Home Blog Medical Malpractice A Response to UT Editorial re: CA Medical Malpractice Law

A Response to UT Editorial re: CA Medical Malpractice Law

By Aline Miranda on April 1, 2014

California’s Medical Injury Compensation Reform Act (known as MICRA), enacted in 1975, caps pain and suffering awards in medical malpractice cases to $250,000. The cap has never been raised or adjusted for inflation. To serve as an effective deterrent to medical malpractice by incompetent doctors, it is time for the cap be increased.

Most doctors are smart and compassionate people who do not commit malpractice. According to some statistics, a very small percentage of US doctors are responsible for the majority of medical malpractice claims. Many of these doctors are repeat offenders and many malpractice claims can be traced back to doctors who are addicted to drugs or alcohol. The medical profession simply is not capable of policing itself and the threat of a lawsuit is necessary to deter malpractice and to encourage good medical practices. In fact, malpractice lawsuits against incompetent doctors serve the dual purpose of policing incompetent doctors and compensating the victims of their medical negligence. Unfortunately, $250,000 is neither a sufficiently high enough award to effectively deter medical malpractice nor adequate to compensate the victims for the death of a loved one, a disabling birth injury to a child, or a permanent disfigurement caused by an incompetent doctor. Neither purpose will be served unless and until the punishment fits the crime.

Opponents of increasing the cap argue that doing so will increase medical malpractice insurance for doctors and, thus, increase medical costs for all of us. However, malpractice rates actually increased after MICRA was originally enacted in 1975 and kept they increasing until the insurance industry was forced to revise its rate structure with the passage of the consumer protection law known as Prop 103. Furthermore, the claim of increased insurance rates is disputed by medical economists who argue that the most effective way to serve these dual purposes is to raise the cap to an amount that will both adequately punish incompetent doctors and adequately compensate his or her victim. Some studies argue that rising jury awards against incompetent doctors will increase action to prevent malpractice from occurring in the first place because malpractice insurers will offer more training to doctors and incompetent doctors may be forced out of clinical practice. Others argue that increasing the cap pits doctors against lawyers.
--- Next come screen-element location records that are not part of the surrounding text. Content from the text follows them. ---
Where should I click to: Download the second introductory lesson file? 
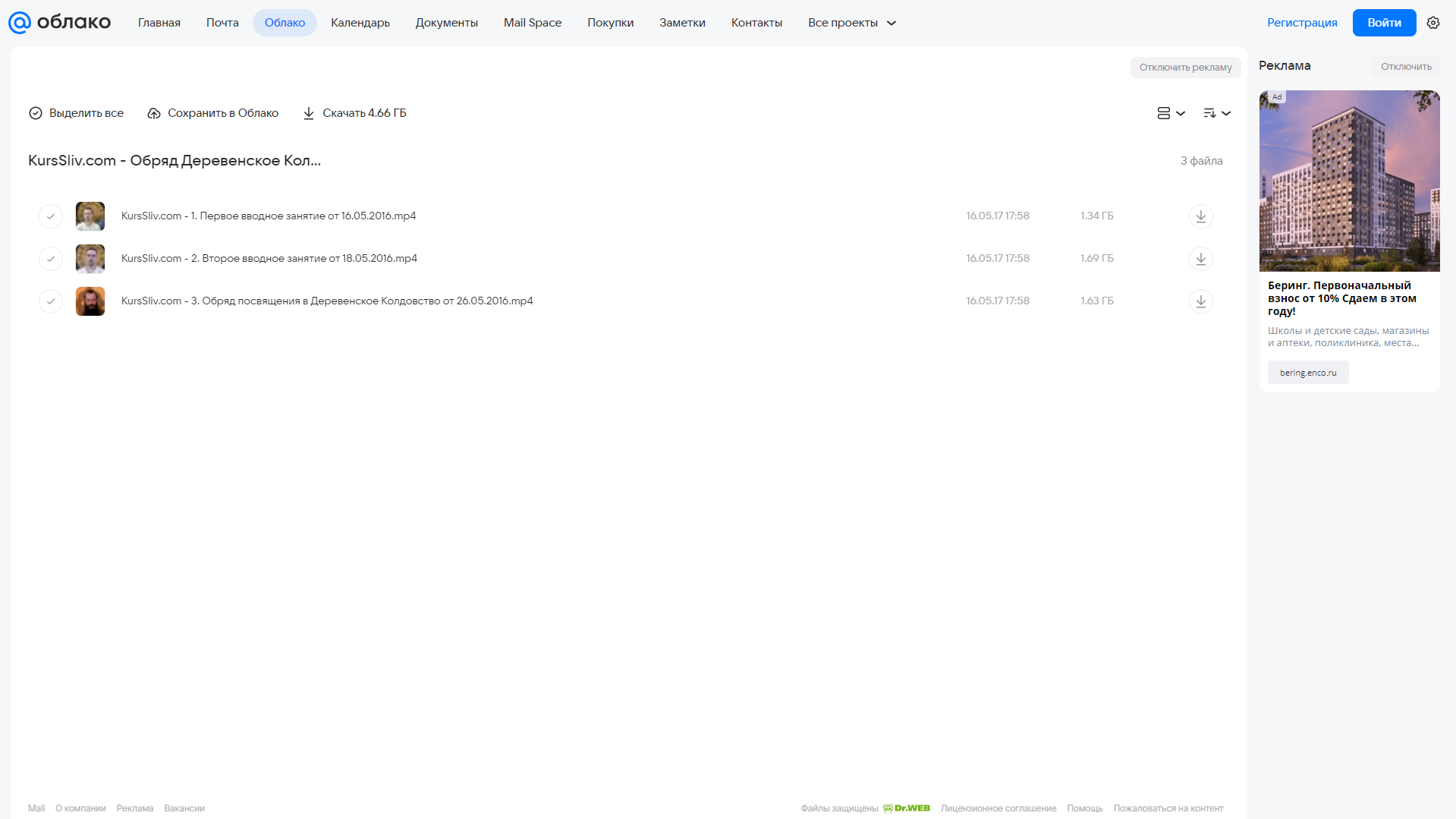tap(1200, 259)
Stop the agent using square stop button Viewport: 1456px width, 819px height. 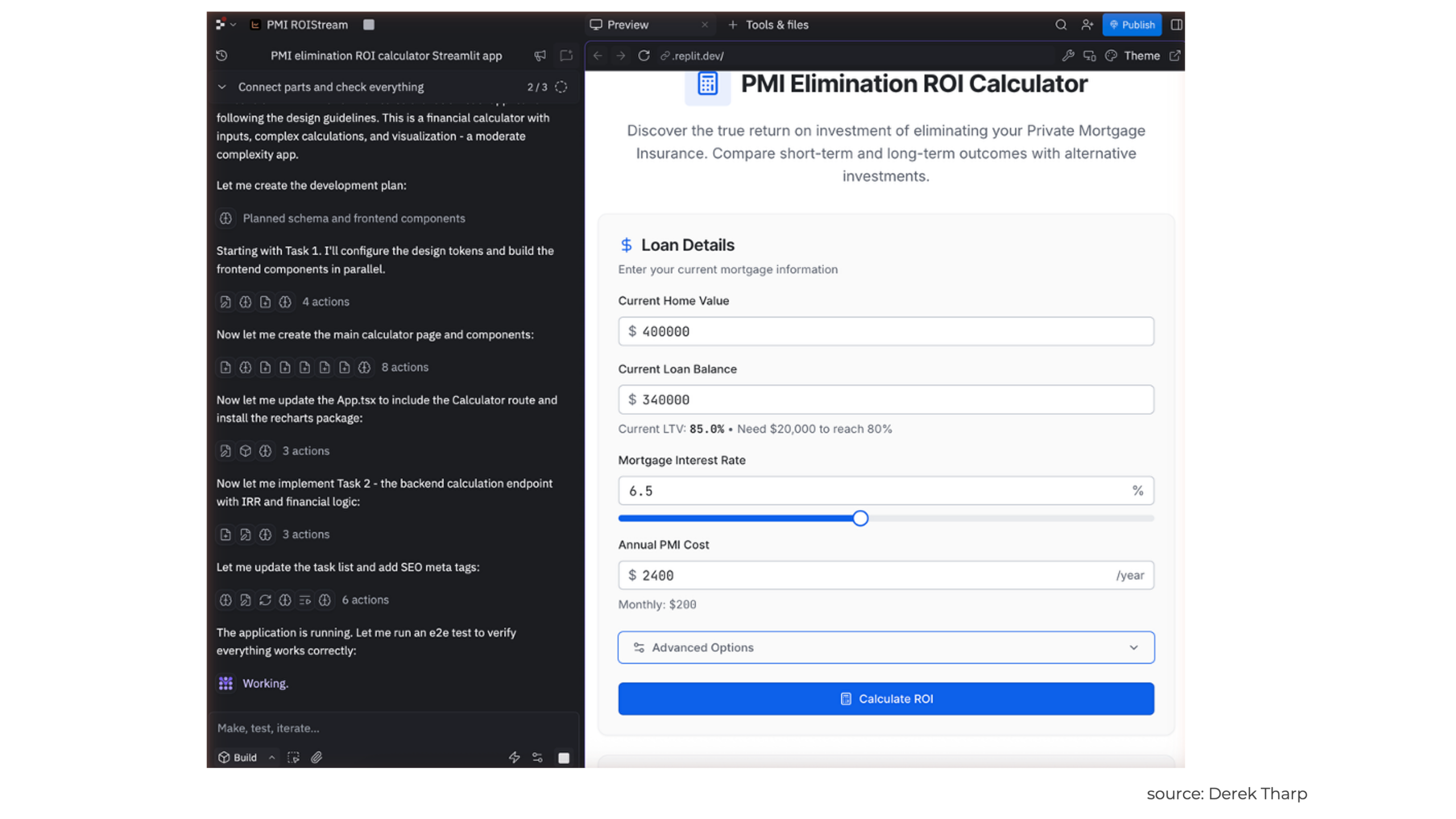click(x=563, y=758)
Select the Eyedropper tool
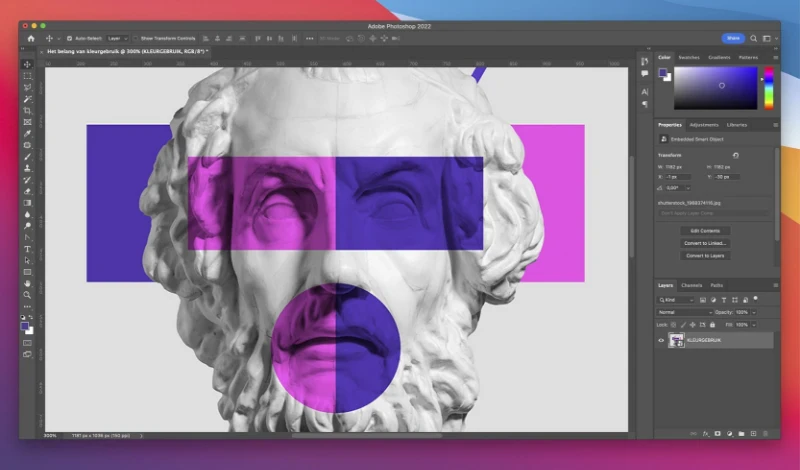Image resolution: width=800 pixels, height=470 pixels. [x=28, y=134]
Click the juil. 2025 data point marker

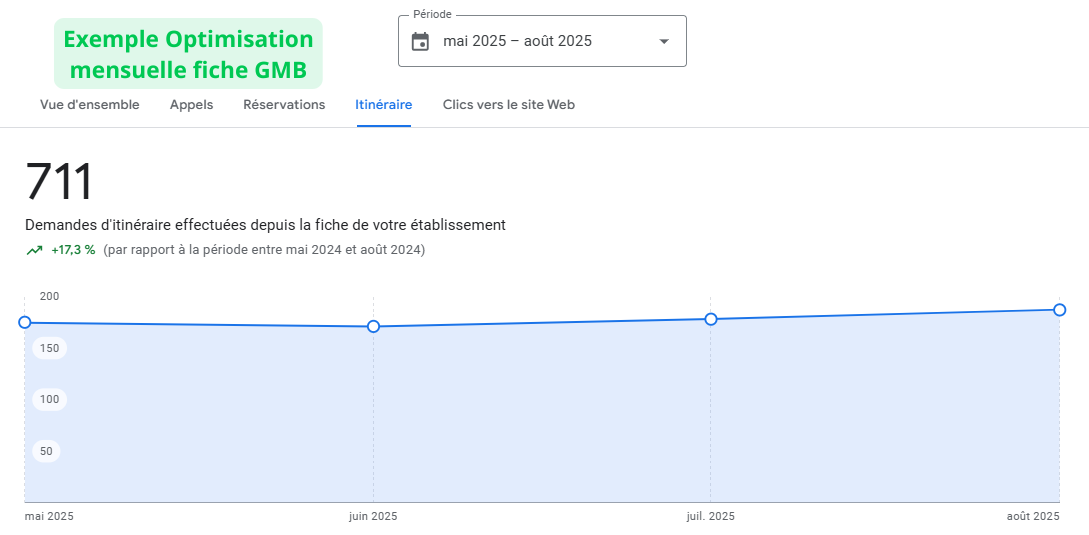pos(711,319)
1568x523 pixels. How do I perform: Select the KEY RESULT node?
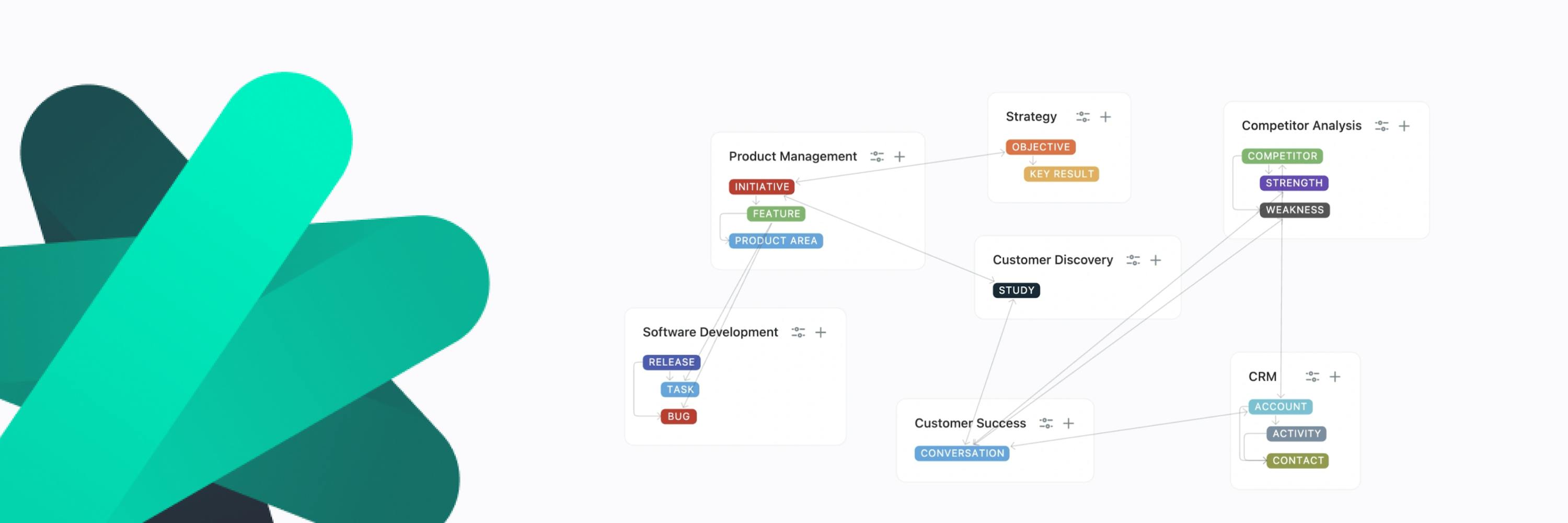[x=1060, y=174]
In reality, the cap pits all of us against incompetent doctors, reckless HMO’s and other unintended consequences of managed, for-profit health care system who do not have to pay for the damage they cause and, until they do, they have no economic incentive to follow the “Golden Rule” of medicine: Do no harm.

Lawyers like me have been lobbying for an increase in the cap to $1.1 million and the CA legislature currently is considering a bill to do so. It is called the Troy and Alana Pack Patient Safety Act of 2014 in honor of 2 Bay area children who were killed by a prescription drug abusing doctor. In addition to increasing the MICRA cap, the proposed law also includes commonsense consumer protections such as mandatory drug and alcohol testing for doctors (just like we already do for airline pilots, truck drivers and others entrusted with the job of keeping us safe) and establishing a statewide database to crack down on doctors’ who abuse prescription drugs by prescribing them for themselves. This proposed law is a grassroots effort to make patients safer and I hope you will support it.